# Protect the Harvest's Wild Spayed Filly Futurity



## kewpalace (Jul 17, 2013)

The Reno Snaffle Bit Futurity, including the Spayed Filly competition, will likely be webcasted. 

Per the schedule the Spayed Filly Futurity is Friday, 9/14/18 at 7 pm.


----------



## AnitaAnne (Oct 31, 2010)

Subbing since I can't go :frown_color:


----------



## kewpalace (Jul 17, 2013)

AnitaAnne said:


> Subbing since I can't go :frown_color:


 @AnitaAnne, I can't go either, but I will try to catch it on the webcast!
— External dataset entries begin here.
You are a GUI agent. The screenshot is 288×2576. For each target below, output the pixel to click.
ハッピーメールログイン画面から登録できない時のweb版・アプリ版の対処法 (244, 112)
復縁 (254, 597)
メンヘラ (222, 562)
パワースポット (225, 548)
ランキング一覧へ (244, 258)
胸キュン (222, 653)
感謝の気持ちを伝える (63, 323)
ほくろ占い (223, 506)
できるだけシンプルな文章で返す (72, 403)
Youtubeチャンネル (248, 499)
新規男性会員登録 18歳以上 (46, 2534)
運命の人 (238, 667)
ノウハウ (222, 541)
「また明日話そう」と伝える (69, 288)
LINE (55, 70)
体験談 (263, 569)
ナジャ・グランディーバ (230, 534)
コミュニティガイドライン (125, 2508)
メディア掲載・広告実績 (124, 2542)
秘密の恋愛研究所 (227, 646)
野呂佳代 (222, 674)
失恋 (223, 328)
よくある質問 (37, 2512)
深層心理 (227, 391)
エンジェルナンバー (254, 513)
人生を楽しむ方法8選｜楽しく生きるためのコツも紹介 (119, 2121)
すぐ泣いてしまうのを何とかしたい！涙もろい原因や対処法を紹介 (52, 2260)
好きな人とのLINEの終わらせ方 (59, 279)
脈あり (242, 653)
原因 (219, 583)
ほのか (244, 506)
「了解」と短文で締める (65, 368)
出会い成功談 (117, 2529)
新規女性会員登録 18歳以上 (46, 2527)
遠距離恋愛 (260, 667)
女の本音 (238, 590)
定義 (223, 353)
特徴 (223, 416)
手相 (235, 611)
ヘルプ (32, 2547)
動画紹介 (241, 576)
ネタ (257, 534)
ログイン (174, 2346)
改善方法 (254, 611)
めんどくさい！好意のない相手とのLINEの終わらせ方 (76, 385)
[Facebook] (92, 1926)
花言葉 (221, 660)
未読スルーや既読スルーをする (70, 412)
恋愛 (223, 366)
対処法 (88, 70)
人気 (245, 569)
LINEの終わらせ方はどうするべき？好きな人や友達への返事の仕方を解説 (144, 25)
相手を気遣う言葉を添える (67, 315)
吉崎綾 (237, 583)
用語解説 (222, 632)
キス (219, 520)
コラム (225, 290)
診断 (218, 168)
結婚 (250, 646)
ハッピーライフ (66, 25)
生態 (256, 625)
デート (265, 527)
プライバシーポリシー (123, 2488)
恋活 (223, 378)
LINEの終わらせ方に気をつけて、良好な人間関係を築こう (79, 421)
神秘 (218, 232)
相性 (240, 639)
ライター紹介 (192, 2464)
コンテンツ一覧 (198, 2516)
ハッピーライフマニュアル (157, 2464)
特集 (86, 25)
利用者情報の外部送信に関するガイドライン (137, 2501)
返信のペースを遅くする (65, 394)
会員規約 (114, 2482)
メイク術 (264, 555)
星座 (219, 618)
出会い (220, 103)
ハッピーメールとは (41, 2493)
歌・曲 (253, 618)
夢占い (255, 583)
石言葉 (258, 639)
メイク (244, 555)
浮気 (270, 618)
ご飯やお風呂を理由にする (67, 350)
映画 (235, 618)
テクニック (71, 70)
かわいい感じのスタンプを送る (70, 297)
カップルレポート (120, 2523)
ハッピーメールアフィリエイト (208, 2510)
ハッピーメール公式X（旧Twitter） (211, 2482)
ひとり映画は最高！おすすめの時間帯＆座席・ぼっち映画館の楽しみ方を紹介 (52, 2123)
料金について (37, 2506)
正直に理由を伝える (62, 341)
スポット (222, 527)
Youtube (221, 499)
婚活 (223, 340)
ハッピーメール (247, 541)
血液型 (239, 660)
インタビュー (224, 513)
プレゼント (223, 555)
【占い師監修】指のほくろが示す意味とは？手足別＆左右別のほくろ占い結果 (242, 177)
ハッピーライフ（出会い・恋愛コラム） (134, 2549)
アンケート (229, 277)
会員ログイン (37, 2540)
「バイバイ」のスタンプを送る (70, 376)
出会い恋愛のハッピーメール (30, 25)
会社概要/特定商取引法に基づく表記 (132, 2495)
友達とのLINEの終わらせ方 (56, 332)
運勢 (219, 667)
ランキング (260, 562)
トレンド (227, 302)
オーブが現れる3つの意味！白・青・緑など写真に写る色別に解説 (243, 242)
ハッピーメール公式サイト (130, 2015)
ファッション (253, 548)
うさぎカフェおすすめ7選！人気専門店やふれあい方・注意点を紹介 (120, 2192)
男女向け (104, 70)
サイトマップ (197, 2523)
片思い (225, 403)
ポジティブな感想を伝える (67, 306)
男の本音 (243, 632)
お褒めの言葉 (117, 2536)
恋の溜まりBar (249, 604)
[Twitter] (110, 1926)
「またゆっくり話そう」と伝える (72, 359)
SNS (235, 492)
I'll post the link to the webcast later.


For all those interested, too, Episode Two of the Protect the Harvest's Wild Spayed Filly Futurity coverage is being shown tonight at 7 PST on RFDTV. No doubt it will be on YouTube later (hopefully soon), for those who don't have RFDTV.

Here's who's in Episode 2:

Three Fingers Holly – Lance Johnston
South Steens Sly Charlotte – Don Clark
South Steens Gypsy – Miriam Altman
South Steens Roany Wrinkles – Whitney Campbell
South Steens Painted Pawnee – Taylor Gordon
Three Fingers Fox In The Rocks – Bobbi O’Brien-Hall


FYI, Episode 1 included:

Three Fingers Blonde – Bias Barn, Roger Bias and Rebecca Sternadel
South Steens in Stilettos – Justin Wright Performance Horses, Jared Jones, Russell Probert, Daniel Sanchez and Justin Wright
Beatty’s Butte Betty B – Ferris Performance Horses, Kirk Ferris
Keli’s Gotta Gun – Jones Performance Horses, Justin Jones
South Steens Sweet Raven – Jones Performance Horses, Jill Pierre
Three Fingers Theresa – Wyatt Fisher


----------